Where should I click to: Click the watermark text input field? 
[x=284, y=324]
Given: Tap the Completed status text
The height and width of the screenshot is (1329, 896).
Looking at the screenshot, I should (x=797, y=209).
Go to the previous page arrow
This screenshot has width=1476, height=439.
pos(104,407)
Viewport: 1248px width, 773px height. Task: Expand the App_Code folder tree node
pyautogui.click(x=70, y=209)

########

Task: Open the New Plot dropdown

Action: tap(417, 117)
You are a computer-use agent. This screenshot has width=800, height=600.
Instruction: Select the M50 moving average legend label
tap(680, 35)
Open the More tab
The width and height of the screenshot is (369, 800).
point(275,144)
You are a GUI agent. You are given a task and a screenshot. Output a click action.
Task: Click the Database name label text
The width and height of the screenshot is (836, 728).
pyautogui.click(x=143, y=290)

########

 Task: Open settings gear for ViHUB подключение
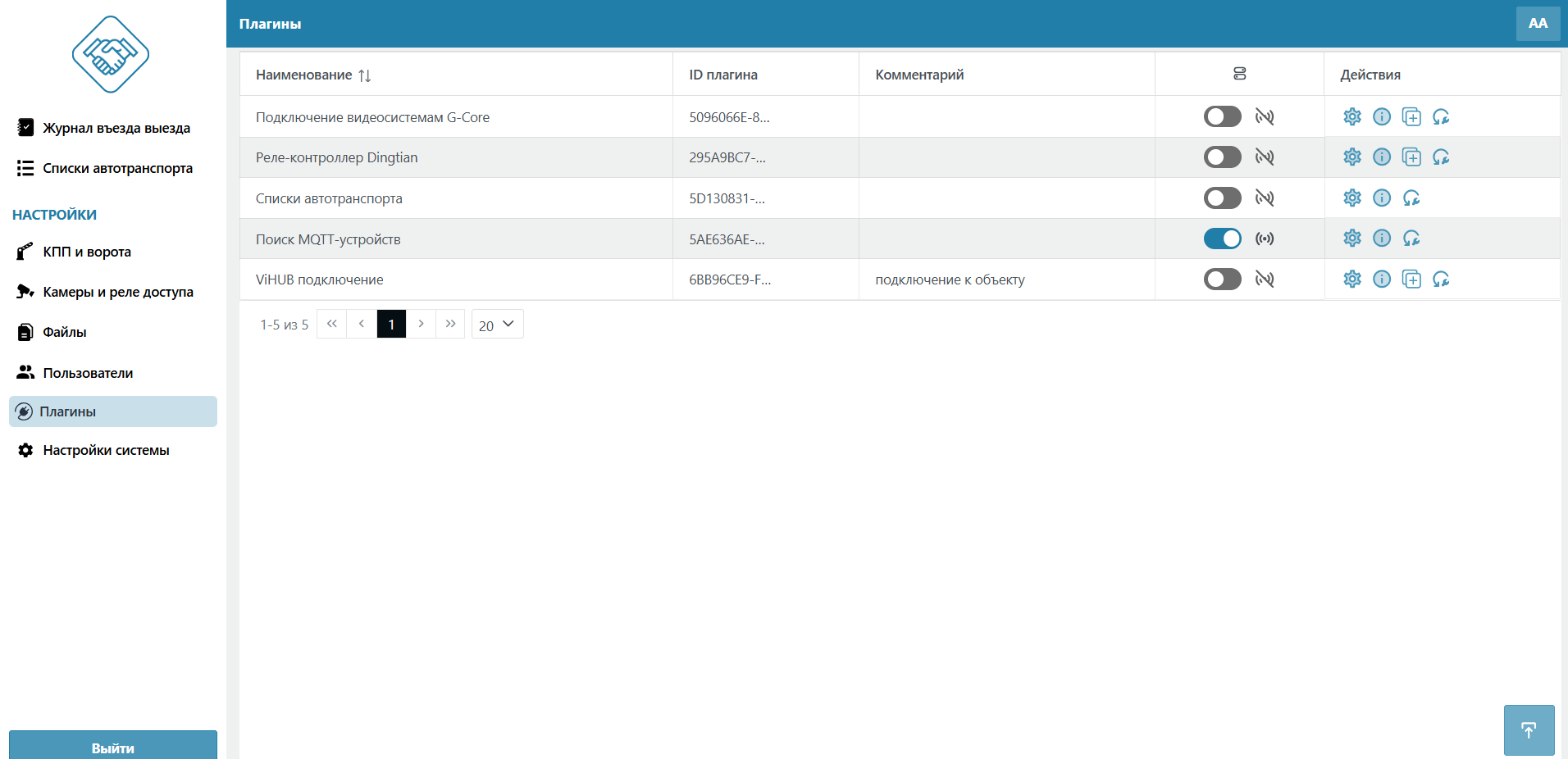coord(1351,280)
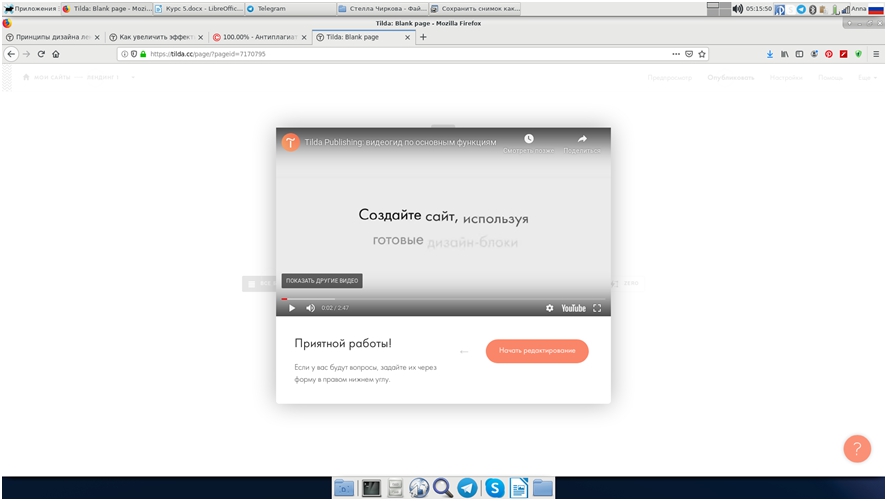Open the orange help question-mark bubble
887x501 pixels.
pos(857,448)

########

• GOAL OF THE EXERCISE
Search the data and copy each line containing "agent".

• SOLUTION TO THIS TASK
You are a computer-use agent. This screenshot has width=800, height=600.
You are a GUI agent. You are given a task and a screenshot. Output a click action.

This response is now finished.